**Brief:** Go to the line containing "Instruction: Toggle the" in the material below. From there to the end, retype every line exactly and drop the pictures.

=== Supplied material ===

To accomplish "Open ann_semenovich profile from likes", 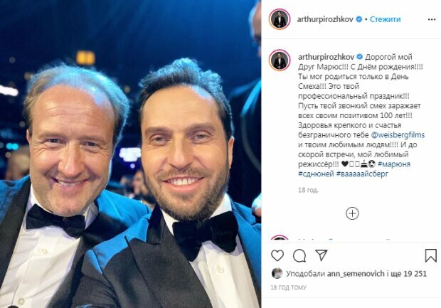I will 356,273.
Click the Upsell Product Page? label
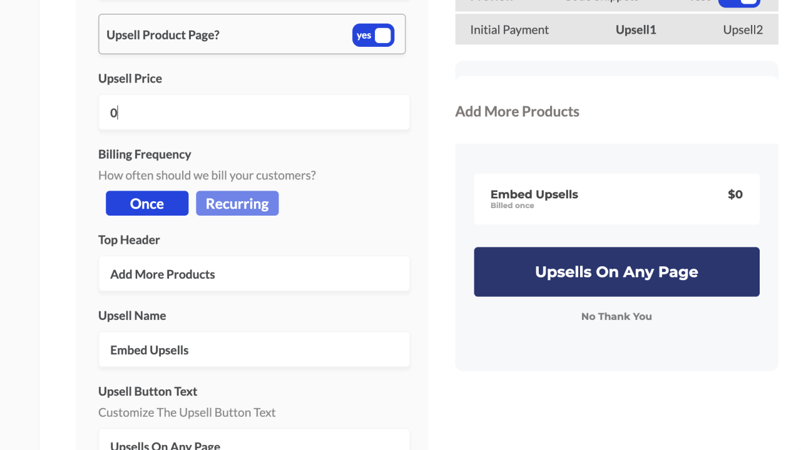Image resolution: width=801 pixels, height=450 pixels. pos(163,35)
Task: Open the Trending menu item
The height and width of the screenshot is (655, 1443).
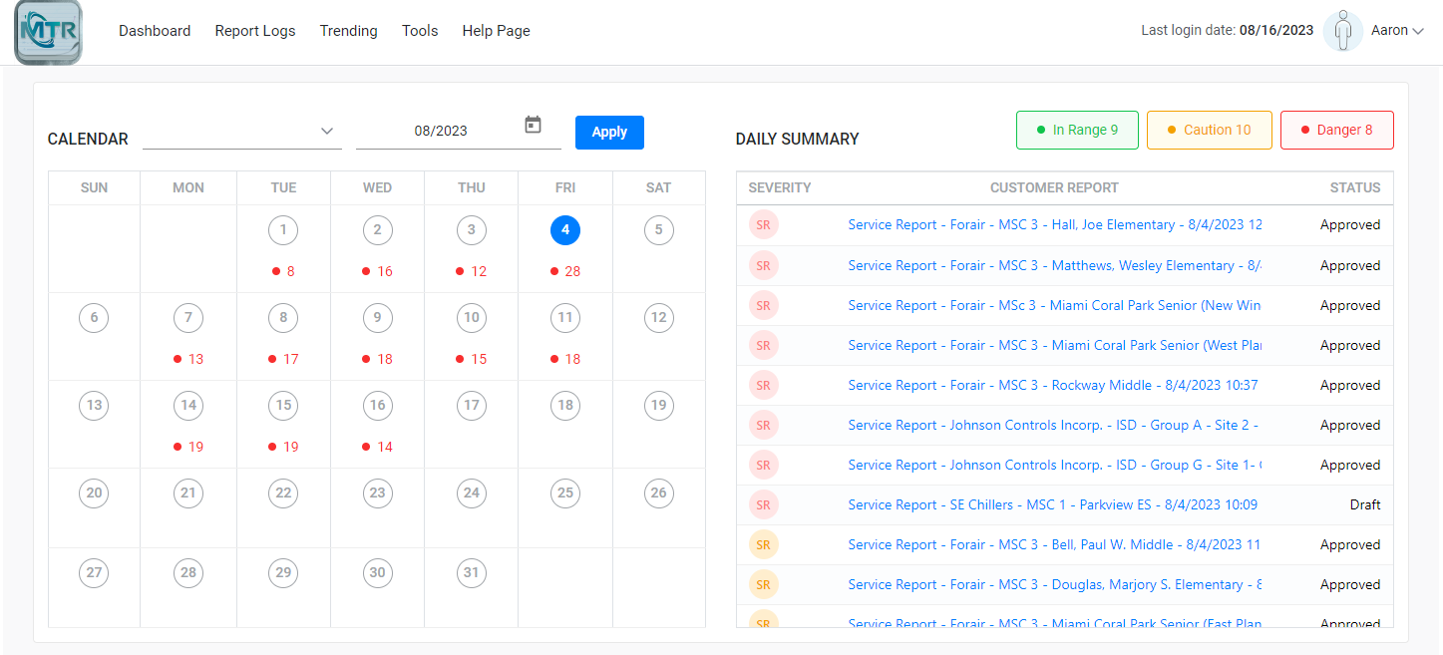Action: (347, 31)
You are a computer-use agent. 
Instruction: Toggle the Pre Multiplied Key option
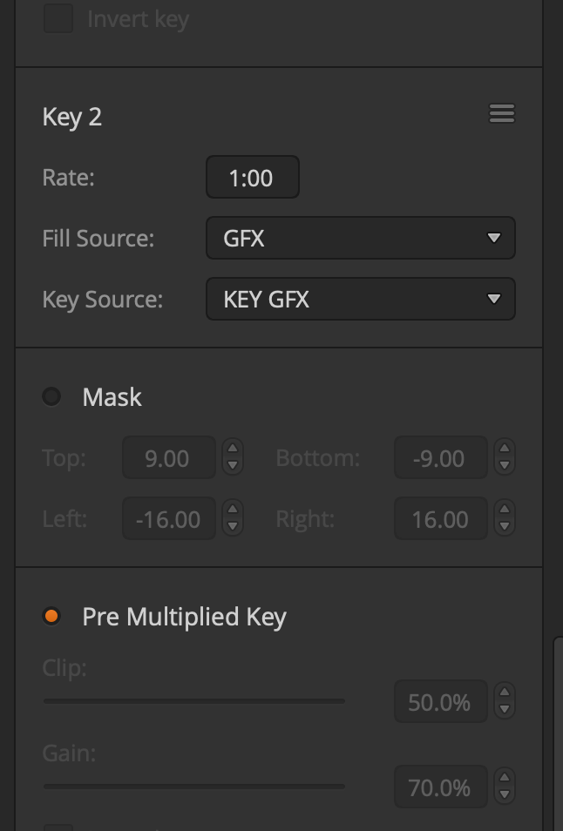(51, 617)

===

**Task result:**
Instruction: Toggle the Pre Multiplied Key option
(51, 617)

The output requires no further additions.